BlogLog In

Stop Guessing: Why you shouldn’t Build a Roadmap Based on Assumptions

Let’s be blunt: guessing your feature priorities is a fast track to wasted sprints, bloated backlogs, and disappointed users. Yet time and again, product teams sit around whiteboards, huddle over spreadsheets, or blindly follow executive “gut feelings” to decide what gets built next. That’s not strategy, that’s roulette.

Here’s why guessing your feature priority and roadmap is a problem and how to fix it.

1. Guesses Aren’t Data

You might think your next feature is critical. Maybe a few users mentioned it. Maybe a competitor launched something similar. Maybe it “just feels right.” But unless you’ve validated demand with real user signals—qualitative or quantitative—you’re flying blind.

There’s a massive difference between what customers say they want and what actually moves the needle. Prioritizing based on  assumptions is like investing in a company because your friend said it’s “probably going to moon.” Good luck.

2. You’re Not Your User

You’ve probably heard this before, but it’s worth repeating: you are not your user. Your needs, your intuition, and your thinking process are different from theirs. That cool feature idea you thought of in the shower? It might solve a problem that only exists in your own workflow.

Product-market fit comes from listening, not projecting. You need real feedback loops—customer interviews, usage analytics, churn reasons, sales objections—to tell you where the product actually hurts.

3. Misplaced Priorities Burn Trust

Every time you ship something nobody asked for—or worse, something that makes life harder for users—you chip away at customer trust. The same applies internally: when teams spend weeks building a shiny feature that flops, morale takes a hit. Team members start questioning your judgment. It spirals.

4. Your Roadmap Is a Hypothesis, Not a Law

If your roadmap is just a list of features pulled out of thin air, it’s not a roadmap—it’s a wish list. A real roadmap is a hypothesis about how to create customer value and business impact. That means it should be testable, adjustable, and informed by evidence.

Your roadmap shouldn’t be carved in stone and evolve as you learn more. Locking it based on guesses locks you into bad decisions and missed opportunities.

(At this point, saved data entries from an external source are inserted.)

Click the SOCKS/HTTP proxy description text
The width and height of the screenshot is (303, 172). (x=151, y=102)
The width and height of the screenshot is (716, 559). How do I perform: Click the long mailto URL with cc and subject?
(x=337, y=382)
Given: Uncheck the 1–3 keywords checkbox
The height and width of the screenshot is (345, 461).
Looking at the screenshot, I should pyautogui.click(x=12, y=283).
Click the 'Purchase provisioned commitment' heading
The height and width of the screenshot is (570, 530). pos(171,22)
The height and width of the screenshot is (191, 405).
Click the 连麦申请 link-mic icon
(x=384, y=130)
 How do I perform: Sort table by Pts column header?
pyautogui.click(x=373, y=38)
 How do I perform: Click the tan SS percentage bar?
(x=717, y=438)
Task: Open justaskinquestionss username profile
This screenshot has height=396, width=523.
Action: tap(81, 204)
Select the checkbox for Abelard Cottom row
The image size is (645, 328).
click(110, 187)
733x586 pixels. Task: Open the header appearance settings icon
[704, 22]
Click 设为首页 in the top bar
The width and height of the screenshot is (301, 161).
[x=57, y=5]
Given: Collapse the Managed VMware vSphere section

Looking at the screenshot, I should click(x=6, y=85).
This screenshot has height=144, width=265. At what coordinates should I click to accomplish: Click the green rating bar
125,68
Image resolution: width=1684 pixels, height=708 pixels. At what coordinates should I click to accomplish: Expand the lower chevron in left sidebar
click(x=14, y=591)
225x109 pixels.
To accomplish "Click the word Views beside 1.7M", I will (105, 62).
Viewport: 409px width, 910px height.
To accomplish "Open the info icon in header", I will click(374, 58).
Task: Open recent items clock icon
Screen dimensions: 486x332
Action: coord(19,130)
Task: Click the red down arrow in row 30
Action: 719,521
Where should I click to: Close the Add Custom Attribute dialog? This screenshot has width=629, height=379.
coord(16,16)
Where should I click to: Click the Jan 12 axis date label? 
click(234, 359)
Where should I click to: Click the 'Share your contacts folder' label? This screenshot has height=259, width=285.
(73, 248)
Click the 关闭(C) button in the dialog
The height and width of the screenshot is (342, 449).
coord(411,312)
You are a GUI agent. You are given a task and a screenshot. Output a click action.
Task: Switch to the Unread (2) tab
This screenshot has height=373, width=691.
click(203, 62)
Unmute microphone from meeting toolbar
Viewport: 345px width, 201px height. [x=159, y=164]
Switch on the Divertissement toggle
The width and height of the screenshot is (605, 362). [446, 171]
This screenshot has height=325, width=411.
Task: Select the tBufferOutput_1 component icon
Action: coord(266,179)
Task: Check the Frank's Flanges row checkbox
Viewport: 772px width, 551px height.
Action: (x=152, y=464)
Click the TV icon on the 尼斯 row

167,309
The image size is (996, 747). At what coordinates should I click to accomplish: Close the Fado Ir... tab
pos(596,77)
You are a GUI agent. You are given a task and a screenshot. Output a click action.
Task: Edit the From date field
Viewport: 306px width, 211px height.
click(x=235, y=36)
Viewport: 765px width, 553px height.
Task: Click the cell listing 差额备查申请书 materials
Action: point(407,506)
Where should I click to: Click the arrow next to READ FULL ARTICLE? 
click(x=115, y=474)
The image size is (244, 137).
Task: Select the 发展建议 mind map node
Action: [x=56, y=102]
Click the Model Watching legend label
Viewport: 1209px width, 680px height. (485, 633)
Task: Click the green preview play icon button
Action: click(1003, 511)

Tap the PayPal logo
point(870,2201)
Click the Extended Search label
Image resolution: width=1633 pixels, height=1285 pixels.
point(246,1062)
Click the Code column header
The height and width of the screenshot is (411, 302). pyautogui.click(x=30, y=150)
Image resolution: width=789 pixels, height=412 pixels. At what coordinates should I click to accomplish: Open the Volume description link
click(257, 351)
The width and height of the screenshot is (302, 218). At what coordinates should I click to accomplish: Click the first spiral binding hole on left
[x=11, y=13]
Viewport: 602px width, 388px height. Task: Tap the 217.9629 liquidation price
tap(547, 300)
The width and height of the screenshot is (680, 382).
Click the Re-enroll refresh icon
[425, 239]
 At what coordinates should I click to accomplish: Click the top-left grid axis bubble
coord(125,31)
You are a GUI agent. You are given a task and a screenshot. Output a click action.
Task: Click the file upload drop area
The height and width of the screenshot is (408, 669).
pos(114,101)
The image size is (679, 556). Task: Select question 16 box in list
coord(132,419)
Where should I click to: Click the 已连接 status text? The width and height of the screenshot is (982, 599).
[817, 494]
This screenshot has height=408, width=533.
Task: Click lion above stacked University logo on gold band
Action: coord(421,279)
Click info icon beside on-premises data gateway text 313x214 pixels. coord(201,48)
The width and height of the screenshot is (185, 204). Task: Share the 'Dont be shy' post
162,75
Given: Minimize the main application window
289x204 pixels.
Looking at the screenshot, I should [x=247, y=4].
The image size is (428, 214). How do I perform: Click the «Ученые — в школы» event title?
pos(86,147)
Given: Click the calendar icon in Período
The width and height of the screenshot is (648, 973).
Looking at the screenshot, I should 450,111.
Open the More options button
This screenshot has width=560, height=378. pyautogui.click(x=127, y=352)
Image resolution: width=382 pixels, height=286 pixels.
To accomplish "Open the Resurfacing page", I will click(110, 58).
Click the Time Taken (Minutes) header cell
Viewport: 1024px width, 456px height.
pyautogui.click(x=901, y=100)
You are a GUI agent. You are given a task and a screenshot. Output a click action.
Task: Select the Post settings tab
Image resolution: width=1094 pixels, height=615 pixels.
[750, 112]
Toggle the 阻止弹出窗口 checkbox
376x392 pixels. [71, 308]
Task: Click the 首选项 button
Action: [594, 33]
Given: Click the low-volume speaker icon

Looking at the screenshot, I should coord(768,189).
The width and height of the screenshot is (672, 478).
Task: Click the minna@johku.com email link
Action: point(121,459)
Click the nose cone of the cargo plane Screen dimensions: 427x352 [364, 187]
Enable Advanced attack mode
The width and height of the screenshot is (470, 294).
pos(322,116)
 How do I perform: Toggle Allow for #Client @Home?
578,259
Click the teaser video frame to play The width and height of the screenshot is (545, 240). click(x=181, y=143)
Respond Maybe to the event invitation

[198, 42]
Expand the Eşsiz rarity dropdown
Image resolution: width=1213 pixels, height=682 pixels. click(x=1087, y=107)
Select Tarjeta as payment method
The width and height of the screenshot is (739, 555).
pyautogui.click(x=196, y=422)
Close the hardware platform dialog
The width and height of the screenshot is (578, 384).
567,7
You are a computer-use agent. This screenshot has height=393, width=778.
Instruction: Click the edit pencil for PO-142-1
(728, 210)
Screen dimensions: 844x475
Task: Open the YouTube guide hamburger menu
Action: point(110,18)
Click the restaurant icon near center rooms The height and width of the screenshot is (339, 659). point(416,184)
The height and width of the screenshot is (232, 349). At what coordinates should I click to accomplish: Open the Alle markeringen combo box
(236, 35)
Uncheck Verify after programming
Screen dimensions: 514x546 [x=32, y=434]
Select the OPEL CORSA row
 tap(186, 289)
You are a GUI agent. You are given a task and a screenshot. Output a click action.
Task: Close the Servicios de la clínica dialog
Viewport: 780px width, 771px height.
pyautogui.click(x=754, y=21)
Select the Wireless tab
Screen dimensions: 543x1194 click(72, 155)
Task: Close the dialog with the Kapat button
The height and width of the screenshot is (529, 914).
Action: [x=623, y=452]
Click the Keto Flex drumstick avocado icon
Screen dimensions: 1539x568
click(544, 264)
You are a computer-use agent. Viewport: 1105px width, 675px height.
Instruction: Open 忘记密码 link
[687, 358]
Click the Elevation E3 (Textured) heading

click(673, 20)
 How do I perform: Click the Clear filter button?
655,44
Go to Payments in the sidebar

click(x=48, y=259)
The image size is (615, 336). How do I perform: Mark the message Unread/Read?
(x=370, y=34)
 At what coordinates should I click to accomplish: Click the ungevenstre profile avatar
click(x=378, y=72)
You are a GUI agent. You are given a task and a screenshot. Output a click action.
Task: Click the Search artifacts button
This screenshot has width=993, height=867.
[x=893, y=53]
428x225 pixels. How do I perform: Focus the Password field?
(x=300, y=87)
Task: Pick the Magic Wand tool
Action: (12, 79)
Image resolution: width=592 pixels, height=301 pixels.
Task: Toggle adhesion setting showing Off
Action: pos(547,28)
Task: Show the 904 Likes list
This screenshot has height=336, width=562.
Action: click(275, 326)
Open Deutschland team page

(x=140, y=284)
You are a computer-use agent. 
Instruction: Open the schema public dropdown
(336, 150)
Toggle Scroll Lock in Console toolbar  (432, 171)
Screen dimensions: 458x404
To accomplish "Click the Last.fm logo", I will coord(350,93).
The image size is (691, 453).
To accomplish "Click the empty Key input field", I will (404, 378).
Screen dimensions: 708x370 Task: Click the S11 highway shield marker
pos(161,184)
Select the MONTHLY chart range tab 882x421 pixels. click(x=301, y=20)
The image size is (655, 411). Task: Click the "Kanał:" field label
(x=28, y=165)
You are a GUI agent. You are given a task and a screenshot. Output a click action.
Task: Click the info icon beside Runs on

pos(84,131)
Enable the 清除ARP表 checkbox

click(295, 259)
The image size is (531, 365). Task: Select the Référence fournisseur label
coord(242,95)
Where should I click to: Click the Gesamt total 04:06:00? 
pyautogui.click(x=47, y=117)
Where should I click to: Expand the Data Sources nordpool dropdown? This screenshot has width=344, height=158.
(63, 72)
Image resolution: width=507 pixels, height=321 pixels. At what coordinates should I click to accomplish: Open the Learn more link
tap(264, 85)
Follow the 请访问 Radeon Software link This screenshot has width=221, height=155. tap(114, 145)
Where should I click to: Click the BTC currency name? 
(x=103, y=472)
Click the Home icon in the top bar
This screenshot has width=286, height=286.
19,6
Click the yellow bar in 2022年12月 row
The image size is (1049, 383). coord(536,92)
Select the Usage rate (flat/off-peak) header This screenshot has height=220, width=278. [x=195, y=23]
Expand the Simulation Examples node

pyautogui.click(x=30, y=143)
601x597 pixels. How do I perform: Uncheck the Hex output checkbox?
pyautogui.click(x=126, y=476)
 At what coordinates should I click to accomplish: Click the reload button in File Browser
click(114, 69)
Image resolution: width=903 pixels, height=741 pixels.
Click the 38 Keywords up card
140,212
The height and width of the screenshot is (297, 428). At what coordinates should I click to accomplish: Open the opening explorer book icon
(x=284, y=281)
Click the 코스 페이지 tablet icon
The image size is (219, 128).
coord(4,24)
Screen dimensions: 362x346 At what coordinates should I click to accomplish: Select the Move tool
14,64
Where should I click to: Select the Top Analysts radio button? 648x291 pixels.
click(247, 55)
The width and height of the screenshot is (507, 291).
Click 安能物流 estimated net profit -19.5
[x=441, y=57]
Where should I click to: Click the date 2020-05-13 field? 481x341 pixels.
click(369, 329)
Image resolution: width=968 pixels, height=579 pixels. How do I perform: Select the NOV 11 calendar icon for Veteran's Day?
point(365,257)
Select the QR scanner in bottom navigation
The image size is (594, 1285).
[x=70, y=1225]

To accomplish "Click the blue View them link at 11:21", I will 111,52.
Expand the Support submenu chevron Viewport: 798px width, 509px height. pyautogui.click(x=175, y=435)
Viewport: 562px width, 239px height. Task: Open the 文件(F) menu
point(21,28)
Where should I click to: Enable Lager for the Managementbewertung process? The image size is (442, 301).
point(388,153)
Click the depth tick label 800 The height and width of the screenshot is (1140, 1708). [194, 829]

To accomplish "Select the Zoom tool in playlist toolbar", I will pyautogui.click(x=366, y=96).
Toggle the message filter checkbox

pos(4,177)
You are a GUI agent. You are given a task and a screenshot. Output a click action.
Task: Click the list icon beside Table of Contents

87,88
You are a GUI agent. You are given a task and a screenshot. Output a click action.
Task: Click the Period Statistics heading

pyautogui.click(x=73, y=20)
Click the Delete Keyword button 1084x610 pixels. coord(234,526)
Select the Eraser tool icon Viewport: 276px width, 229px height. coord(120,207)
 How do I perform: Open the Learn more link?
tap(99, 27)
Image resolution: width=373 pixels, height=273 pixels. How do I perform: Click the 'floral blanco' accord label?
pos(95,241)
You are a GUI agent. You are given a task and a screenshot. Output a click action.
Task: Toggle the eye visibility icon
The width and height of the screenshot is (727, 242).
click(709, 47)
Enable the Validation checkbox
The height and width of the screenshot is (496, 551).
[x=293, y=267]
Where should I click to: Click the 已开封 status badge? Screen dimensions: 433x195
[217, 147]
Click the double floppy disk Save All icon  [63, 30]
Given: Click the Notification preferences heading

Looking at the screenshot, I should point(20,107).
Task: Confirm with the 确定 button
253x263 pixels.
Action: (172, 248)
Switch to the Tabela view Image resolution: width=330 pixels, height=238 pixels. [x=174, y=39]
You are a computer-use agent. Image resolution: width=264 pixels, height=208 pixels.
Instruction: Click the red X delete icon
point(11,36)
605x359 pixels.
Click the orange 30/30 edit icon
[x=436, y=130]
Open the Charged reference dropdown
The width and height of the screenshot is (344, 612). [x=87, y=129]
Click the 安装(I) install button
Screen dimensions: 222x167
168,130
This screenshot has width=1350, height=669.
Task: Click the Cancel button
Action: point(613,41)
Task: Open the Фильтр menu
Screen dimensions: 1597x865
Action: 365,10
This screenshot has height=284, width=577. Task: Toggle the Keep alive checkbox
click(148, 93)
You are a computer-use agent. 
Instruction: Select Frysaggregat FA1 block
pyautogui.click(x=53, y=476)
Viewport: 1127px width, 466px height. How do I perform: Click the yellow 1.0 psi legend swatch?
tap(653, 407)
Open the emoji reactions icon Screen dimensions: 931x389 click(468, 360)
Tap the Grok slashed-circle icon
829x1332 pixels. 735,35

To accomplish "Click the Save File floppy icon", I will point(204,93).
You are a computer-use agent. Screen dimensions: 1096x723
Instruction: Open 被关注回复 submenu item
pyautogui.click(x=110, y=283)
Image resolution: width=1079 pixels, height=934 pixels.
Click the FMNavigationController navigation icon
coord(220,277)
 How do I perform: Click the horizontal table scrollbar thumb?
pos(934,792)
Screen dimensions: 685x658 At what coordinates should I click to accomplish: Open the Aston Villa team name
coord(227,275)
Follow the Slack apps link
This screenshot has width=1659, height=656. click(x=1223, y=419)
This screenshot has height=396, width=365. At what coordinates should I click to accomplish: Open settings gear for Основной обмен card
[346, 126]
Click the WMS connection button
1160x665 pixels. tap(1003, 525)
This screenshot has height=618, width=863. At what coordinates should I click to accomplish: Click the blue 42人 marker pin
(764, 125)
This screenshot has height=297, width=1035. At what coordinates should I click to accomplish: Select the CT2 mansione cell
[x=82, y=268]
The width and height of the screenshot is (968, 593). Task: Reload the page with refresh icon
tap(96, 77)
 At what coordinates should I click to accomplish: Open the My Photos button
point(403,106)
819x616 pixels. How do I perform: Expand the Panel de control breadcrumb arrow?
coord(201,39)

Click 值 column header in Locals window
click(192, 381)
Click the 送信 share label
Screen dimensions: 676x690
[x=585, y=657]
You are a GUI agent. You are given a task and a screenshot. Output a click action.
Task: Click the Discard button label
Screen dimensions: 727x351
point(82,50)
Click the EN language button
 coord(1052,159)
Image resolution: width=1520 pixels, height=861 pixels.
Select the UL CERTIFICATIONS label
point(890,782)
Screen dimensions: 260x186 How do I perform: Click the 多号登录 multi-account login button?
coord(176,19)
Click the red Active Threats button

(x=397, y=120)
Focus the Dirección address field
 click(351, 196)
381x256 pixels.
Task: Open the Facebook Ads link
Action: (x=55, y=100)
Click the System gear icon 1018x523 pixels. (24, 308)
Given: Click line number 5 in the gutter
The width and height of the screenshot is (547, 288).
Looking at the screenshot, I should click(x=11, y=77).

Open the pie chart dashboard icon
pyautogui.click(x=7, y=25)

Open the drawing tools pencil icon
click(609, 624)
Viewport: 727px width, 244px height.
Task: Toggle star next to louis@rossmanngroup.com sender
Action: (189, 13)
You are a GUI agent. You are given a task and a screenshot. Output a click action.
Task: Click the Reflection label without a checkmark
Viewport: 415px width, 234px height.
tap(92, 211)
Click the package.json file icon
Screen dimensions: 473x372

5. The Solution: Eliminate Guesswork with FeatureHunter

Instead of relying on assumptions or scattered feedback, use FeatureHunter to create a system where real user demand drives your roadmap.

FeatureHunter helps you:

- Prioritise based on value: FeatureHunter gives you clarity on how much a feature is worth(money) so you’re not guessing what matters most.

- Understand who’s asking: See which features are coming from your high-revenue accounts.

- Validate before building: Whenever you have an idea for a new feature, post it to FeatureHunter and check if it is something your users actually need.

- Keep them updated: Notify users when progress is made on a feature they asked for. Thus turning feedback into loyalty and reducing churn.

With FeatureHunter, your roadmap becomes evidence-based, flexible, and aligned with what actually matters to your customers and your business.

Your roadmap is too important to be a guess. If you’re serious about building products people want, then you need to treat feature prioritization like a discipline—not a guessing game. Stop building based on intuition and start building based on insight.

Because in SaaS, the only thing worse than building the wrong thing is doing it confidently.